======== Vorliegender Text ========

„WIR REVOLTIEREN HIER GEGEN DIE SITUATION: SETZEN DEM DOKT[R]INÄREN KLEMBIM KEINEN DOKT[R]INÄREN KLIMBIM GEGENÜBER.“ Entwurf der Marginalie Alfred Kolleritschs für die manuskripte Nummer 27 (1969)
Das Objekt zeigt den Entwurf des in Heft 27 erschienenen Kommentars Kolleritschs. Wohl in Eile und nur für die persönliche Lektüre bestimmt, notierte er seine Gedanken in einen Tages-Stunden-Vormerk-Kalender (der Firma Hornig) im DIN-A5- Format aus dem Jahr 1969. Die jeweils rechte Seite ist für einen Wochentag vorgesehen und bietet eigentlich die Möglichkeit für Termin-Eintragungen von 8 bis 19.30 Uhr. Diesen Platz nutzte Kolleritsch gerne für seine Notizen, die sich bei vorliegendem Entwurf über acht Seiten vom 21. Jänner bis zum 1. Februar erstrecken. Der gedrängte Duktus der Handschrift, viele Verschleifungen, vor allem im Auslaut, Kontraktionen, fehlende Markierungen der Umlaute sowie teilweise stenographische Kürzel und Streichungen erschweren die Lektüre, wenngleich sie gleichzeitig einen Einblick in Kolleritschs Arbeitsweise gewähren. Nur wenige Passagen des Entwurfs ließ er in der endgültigen Fassung seiner Marginalie unberücksichtigt; zumeist änderte er nur einzelne Wörter oder Formulierungen. Die präzise Ausformulierung der Gedankengänge überrascht für eine Entwurfsstufe, lediglich die beiden letzten Seiten des Texts weisen zahlreiche Verschiebungen, Einfügungen und Streichungen auf. Einige davon dürften zu einem späteren Zeitpunkt erfolgt sein, da Kolleritsch zwei distinkte Stifte verwendete. Bei der Einfügung am Ende der Seite vom 31. Jänner ist beispielsweise erkennbar, dass das Wort „außerhalb“ nur mehr auf das Papier gedrückt wurde, die Mine also keine Farbe mehr abgegeben hat – mitsamt ‚Schreibproben‘ auf der sonst leer gelassenen linken Seite. Die Transkription wurde graphemgenau angefertigt und verzichtet gemäß editorischen Standards auf eine unmarkierte Emendation oder die Markierung von Fehlern im Text.

======== Entnommene Angaben ========

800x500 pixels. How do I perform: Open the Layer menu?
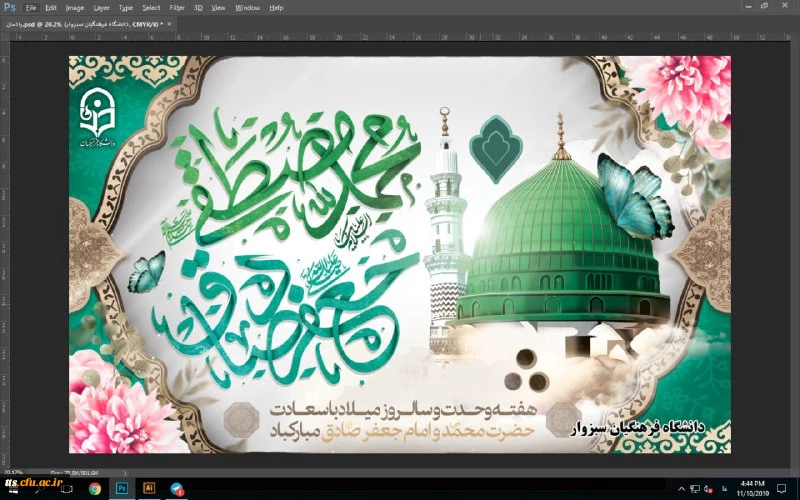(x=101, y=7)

========
======== Entnommene Angaben ========

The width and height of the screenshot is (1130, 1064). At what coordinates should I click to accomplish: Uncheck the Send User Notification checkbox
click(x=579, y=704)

========

Passen die folgenden Aussagen zum Text über Kolleritschs Entwurf? Antworte bei jeder mit Ja oder Nein und zitiere wörtlich die Stelle im Text, die das entscheidet.
(a) Kolleritsch schrieb seinen Entwurf in einen Kalender.
(b) Der Entwurf reicht über zwölf Seiten.
(c) Auf allen Seiten des Entwurfs finden sich zahlreiche Streichungen.

▸ Deine Antwort
(a) Ja: „notierte er seine Gedanken in einen Tages-Stunden-Vormerk-Kalender“
(b) Nein: „über acht Seiten vom 21. Jänner bis zum 1. Februar“
(c) Nein: „lediglich die beiden letzten Seiten des Texts weisen zahlreiche Verschiebungen, Einfügungen und Streichungen auf“